:: ENTRIES SHOWN ::
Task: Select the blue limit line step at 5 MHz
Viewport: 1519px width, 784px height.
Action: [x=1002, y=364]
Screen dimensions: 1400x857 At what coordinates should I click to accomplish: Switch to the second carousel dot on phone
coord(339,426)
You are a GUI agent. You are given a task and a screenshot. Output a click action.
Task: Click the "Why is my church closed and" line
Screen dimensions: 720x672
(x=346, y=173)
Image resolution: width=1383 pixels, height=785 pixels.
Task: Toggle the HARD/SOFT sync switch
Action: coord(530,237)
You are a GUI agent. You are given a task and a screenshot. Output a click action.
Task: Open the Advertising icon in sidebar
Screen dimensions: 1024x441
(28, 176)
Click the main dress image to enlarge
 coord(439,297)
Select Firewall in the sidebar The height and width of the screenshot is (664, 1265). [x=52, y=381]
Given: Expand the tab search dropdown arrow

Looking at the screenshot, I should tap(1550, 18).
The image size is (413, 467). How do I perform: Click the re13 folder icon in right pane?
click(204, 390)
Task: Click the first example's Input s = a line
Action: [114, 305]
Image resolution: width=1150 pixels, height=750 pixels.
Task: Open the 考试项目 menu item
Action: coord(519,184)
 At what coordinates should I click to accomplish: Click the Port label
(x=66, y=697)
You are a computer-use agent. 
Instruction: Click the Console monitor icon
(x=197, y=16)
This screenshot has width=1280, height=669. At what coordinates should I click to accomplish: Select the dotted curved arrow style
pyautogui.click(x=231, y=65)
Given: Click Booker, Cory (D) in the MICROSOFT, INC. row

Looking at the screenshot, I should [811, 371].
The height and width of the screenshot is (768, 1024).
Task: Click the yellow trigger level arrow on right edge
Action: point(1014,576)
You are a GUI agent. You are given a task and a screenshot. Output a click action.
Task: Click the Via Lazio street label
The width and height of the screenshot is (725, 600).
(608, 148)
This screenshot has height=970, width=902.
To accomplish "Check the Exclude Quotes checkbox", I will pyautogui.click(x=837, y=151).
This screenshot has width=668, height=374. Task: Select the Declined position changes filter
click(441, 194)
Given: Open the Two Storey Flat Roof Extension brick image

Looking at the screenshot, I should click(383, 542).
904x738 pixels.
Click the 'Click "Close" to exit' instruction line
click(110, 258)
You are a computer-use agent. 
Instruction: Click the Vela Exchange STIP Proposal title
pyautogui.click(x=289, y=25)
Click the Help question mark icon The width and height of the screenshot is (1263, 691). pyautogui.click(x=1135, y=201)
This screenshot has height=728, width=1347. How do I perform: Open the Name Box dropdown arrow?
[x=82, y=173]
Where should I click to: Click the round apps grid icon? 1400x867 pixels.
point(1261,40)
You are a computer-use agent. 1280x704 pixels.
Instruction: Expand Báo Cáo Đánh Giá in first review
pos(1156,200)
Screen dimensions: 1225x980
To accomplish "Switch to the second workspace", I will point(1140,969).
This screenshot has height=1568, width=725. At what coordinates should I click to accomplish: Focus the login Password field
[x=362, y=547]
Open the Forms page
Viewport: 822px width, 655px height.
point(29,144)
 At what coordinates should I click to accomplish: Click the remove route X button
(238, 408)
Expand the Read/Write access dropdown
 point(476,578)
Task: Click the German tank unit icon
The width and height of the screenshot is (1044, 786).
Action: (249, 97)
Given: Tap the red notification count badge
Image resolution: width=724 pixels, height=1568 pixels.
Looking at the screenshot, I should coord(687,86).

:: WORK REQUIRED ::
All of the records need to be returned exactly as they are.

:: RESPONSE TO THIS TASK ::
Task: Select the blue limit line step at 5 MHz
Viewport: 1519px width, 784px height.
Action: [x=1002, y=364]
Screen dimensions: 1400x857 At what coordinates should I click to accomplish: Switch to the second carousel dot on phone
coord(339,426)
You are a GUI agent. You are given a task and a screenshot. Output a click action.
Task: Click the "Why is my church closed and" line
Screen dimensions: 720x672
(x=346, y=173)
Image resolution: width=1383 pixels, height=785 pixels.
Task: Toggle the HARD/SOFT sync switch
Action: coord(530,237)
You are a GUI agent. You are given a task and a screenshot. Output a click action.
Task: Open the Advertising icon in sidebar
Screen dimensions: 1024x441
(28, 176)
Click the main dress image to enlarge
 coord(439,297)
Select Firewall in the sidebar The height and width of the screenshot is (664, 1265). [x=52, y=381]
Given: Expand the tab search dropdown arrow

Looking at the screenshot, I should tap(1550, 18).
The image size is (413, 467). How do I perform: Click the re13 folder icon in right pane?
click(204, 390)
Task: Click the first example's Input s = a line
Action: [114, 305]
Image resolution: width=1150 pixels, height=750 pixels.
Task: Open the 考试项目 menu item
Action: coord(519,184)
 At what coordinates should I click to accomplish: Click the Port label
(x=66, y=697)
You are a computer-use agent. 
Instruction: Click the Console monitor icon
(x=197, y=16)
This screenshot has width=1280, height=669. At what coordinates should I click to accomplish: Select the dotted curved arrow style
pyautogui.click(x=231, y=65)
Given: Click Booker, Cory (D) in the MICROSOFT, INC. row

Looking at the screenshot, I should [811, 371].
The height and width of the screenshot is (768, 1024).
Task: Click the yellow trigger level arrow on right edge
Action: point(1014,576)
You are a GUI agent. You are given a task and a screenshot. Output a click action.
Task: Click the Via Lazio street label
The width and height of the screenshot is (725, 600).
(608, 148)
This screenshot has height=970, width=902.
To accomplish "Check the Exclude Quotes checkbox", I will pyautogui.click(x=837, y=151).
This screenshot has width=668, height=374. Task: Select the Declined position changes filter
click(441, 194)
Given: Open the Two Storey Flat Roof Extension brick image

Looking at the screenshot, I should click(383, 542).
904x738 pixels.
Click the 'Click "Close" to exit' instruction line
click(110, 258)
You are a computer-use agent. 
Instruction: Click the Vela Exchange STIP Proposal title
pyautogui.click(x=289, y=25)
Click the Help question mark icon The width and height of the screenshot is (1263, 691). pyautogui.click(x=1135, y=201)
This screenshot has height=728, width=1347. How do I perform: Open the Name Box dropdown arrow?
[x=82, y=173]
Where should I click to: Click the round apps grid icon? 1400x867 pixels.
point(1261,40)
You are a computer-use agent. 1280x704 pixels.
Instruction: Expand Báo Cáo Đánh Giá in first review
pos(1156,200)
Screen dimensions: 1225x980
To accomplish "Switch to the second workspace", I will point(1140,969).
This screenshot has height=1568, width=725. At what coordinates should I click to accomplish: Focus the login Password field
[x=362, y=547]
Open the Forms page
Viewport: 822px width, 655px height.
point(29,144)
 At what coordinates should I click to accomplish: Click the remove route X button
(238, 408)
Expand the Read/Write access dropdown
 point(476,578)
Task: Click the German tank unit icon
The width and height of the screenshot is (1044, 786).
Action: (249, 97)
Given: Tap the red notification count badge
Image resolution: width=724 pixels, height=1568 pixels.
Looking at the screenshot, I should coord(687,86).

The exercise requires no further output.